— Так это и есть тот самый прославленный Скалистый барьер?
Наймарк со страхом глядел вниз, в бездну, что открылась вдруг перед нами, будто наполненная синей мглой. Мне и Норме это зрелище тоже не добавляло бодрости: насколько мог видеть глаз, полукилометровой высоты обрыв тянулся широкий излучиной с востока на запад (опять же условно), кромсая безупречно плоскую снежную равнину плоскогорья неряшливыми, бесформенными уступами скал и причудливым узором разбегающихся от края обрыва трещин.
Так вот ради чего мы ползали по тренажерам, словно мухи, вот для какой цели суровый Португал заставлял нас в любом случае первым грузить скалолазное оборудование, все эти кошки да крючки, — в предвидении этого колоссального обрыва…
И какими же жалкими показались они нам теперь, перед глянцевой ледовой стеной с вкраплениями исполинских скал!
— Спускаться, говорят, еще труднее, чем идти вверх, — заметила Норма серьезным голосом. Я же понимал одно — теперь нам придется навсегда оставить здесь, над обрывом, наше последнее надежное пристанище — снегоход, который катил нас безропотно через всю ледовую равнину вот уже три недели, от склада к складу, в пургу и ясную погоду, по обветренному насту, по голому льду, по рыхлому свежевыпавшему снегу… Я похлопал его по еще теплому радиатору и пошел собирать пожитки.
— Что ж, это последнее серьезное препятствие, а дальше мы сразу в бывшей Кении. Пара лыжных переходов — и клиника, если мы, конечно, не промахнемся километров на двадцать!
Наймарк шутил вымученно: его потрясла эта пропасть, которую тоже необходимо ведь как-то одолеть. Норма держалась лучше, но и она была под впечатлением.
— Выше голову! — подбодрил я их. — Кто сказал, что нам надо спускаться именно с этой стремнины, а не, скажем, вон по той пологой расселине? Да и вообще, не очень-то доверяйте этим альпинистским догмам — спуск труднее подъема, например. Я так себе не представляю вообще, как можно взбираться вверх по этой глади…
— А как спускаться — представляешь? — спросила Норма.
— В принципе, да. Закрепляешь верхний конец страховочного линя, спускаешься по нему, снимаешь линь с крюка, закрепляешь на новом месте, и так далее…

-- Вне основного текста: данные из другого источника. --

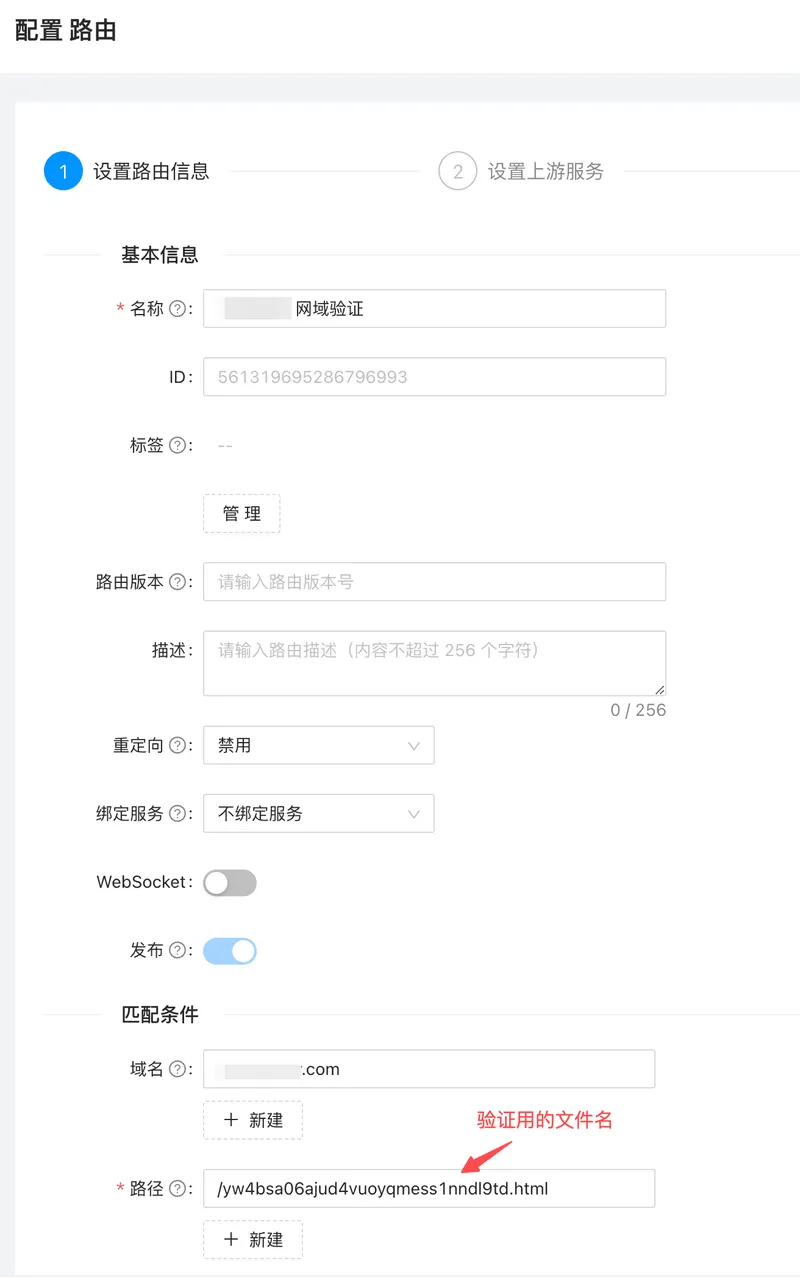Click help icon beside 绑定服务 label
The height and width of the screenshot is (1278, 800).
[177, 813]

— Ясно. Лишь бы хватило крюков, — заметил Наймарк. — Ладно, надо поискать приемлемый спуск.
Мы опустошили снегоход. В предстоящем пути все казалось необходимым, я даже алчно посматривал на кухонную печурку, но в конце концов здравый смысл взял верх, и половина имущества осталась лежать рядом с нашей надежной машиной. На широких лыжах, осторожно обходя трещины, мы отправились в разведку. На всякий случай обвязались веревкой, и не зря — Норма умудрилась тут же соскользнуть вниз, вместе со здоровенным снеговым языком, свисавшим над кручей, но мы с Наймарком так стремительно выхватили ее из катящегося снегового облака, что она сперва даже не сообразила, что же произошло. А потому решено было обход совершать в дальнейшем подальше от кромки.

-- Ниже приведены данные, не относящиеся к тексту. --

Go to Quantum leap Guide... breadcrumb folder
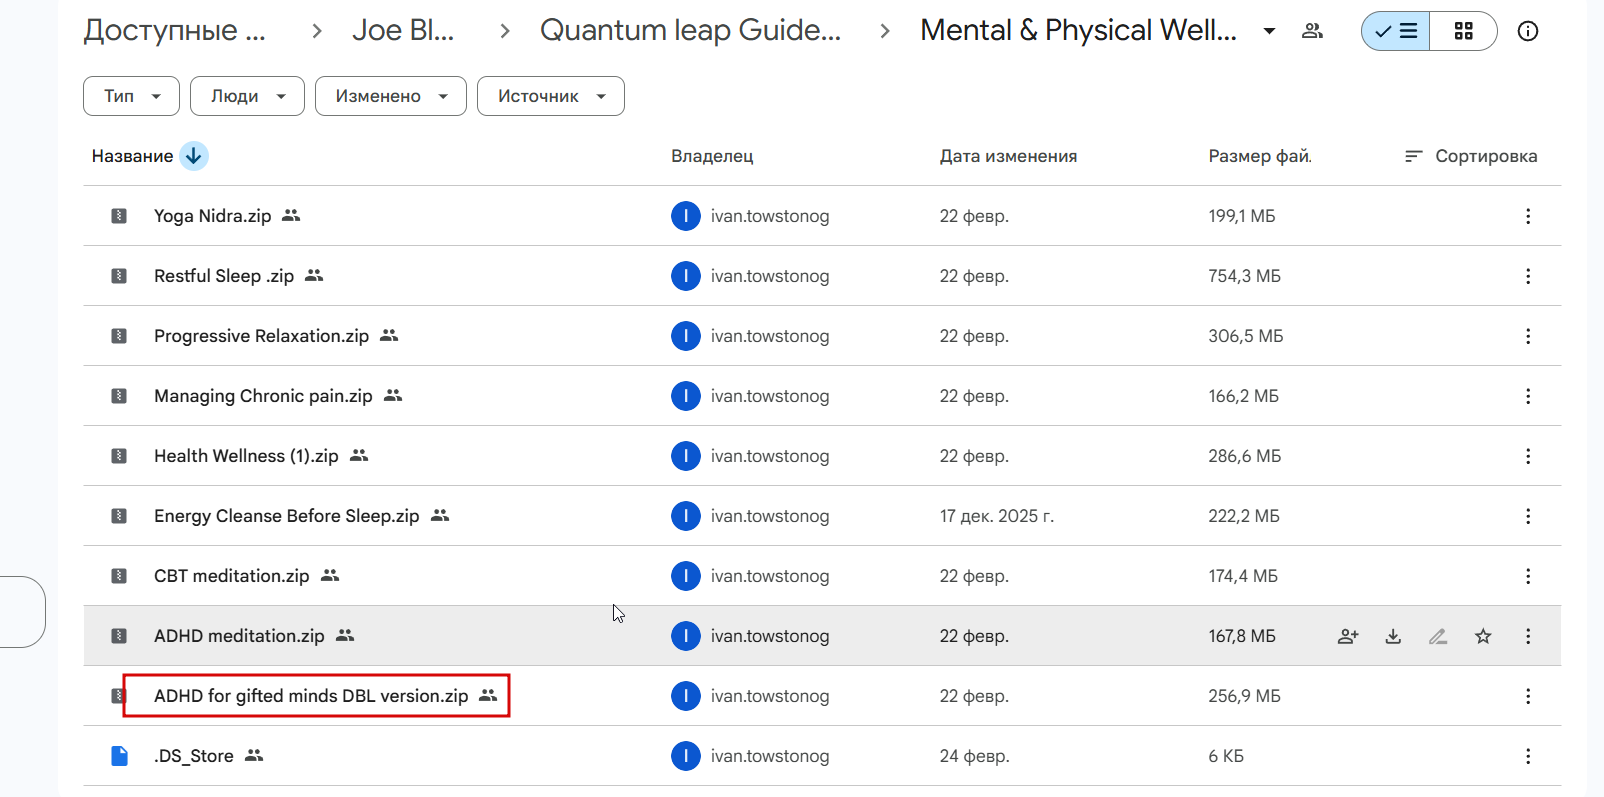The image size is (1604, 797). [x=690, y=31]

Та расселина, что я предложил наобум, конечно же, не годилась для спуска, это стало видно с первого взгляда — вся горловина ее была забита рыхлым снегом-ловушкой, который в любую минуту мог сорваться, пойти лавиной. Больше надежд подавал склон, шедший несколькими крутыми уступами, да и вкраплений скал там не было — а Норме внушали опасение почему-то именно скалы.

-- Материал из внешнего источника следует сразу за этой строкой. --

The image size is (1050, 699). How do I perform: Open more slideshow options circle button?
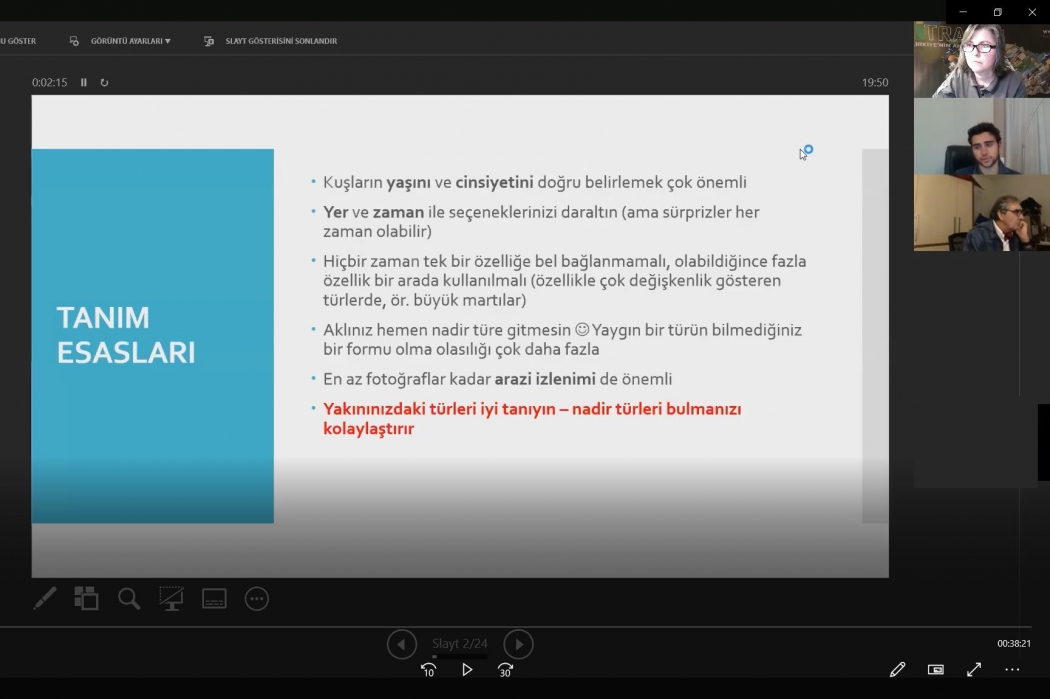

— Что ж, будем спускаться здесь, — обреченно высказал Наймарк общую мысль. Он был совершенно равнодушен к нашему выбору, он — я это видел — был просто уверен в том, что не дойдет до низу, просто разобьется в лепешку, костей не соберешь. Видя такое настроение нашего ветерана, я было предложил оставить спуск на завтра, со свежими силами, но Наймарк запротестовал: — По сводкам погоды, — (а мы регулярно ловили сводки погоды для патрулей ночников), — ясное небо будет еще только сутки, дальше чуть ли не на неделю буран. Остается только одно — сегодня. Да и вообще — какая разница…
Он не договорил, махнул рукой и отошел в сторону. Мы с Нормой стали цеплять снаряжение к поясам, кошки к башмакам, — теперь, когда все было решено, откуда-то появилась уверенность. И спуск начался…
Еще во время тренировок инструктор натаскивал нас по так называемой ледовой методике прохождения стенового маршрута, разработанной великим авторитетом в этих делах, неким Кастеллано. Метод основан был на изобретенном самим Кастеллано снаряжении. Гвоздем метода являются так называемые «штыри Кастеллано» с мгновенно разогревающимся острием, входящие в любой лед как в масло. На другой стороне штыря имеется проушина для веревки либо карабина, в саму веревку вплетена пара проводков, подсоединяемых к штырям, питается все от компактного ранцевого реактора, — словом, иной раз мне казалось, что маэстро Кастеллано когда-то поставил своей целью искоренить весь этот альпийский романтизм с выдалбливанием ступенек и забиванием крюков — и добился своего. Во всяком случае, наша тройка не имела ничего общего с фанатиками горных восхождений, мы на это шли от безвыходности.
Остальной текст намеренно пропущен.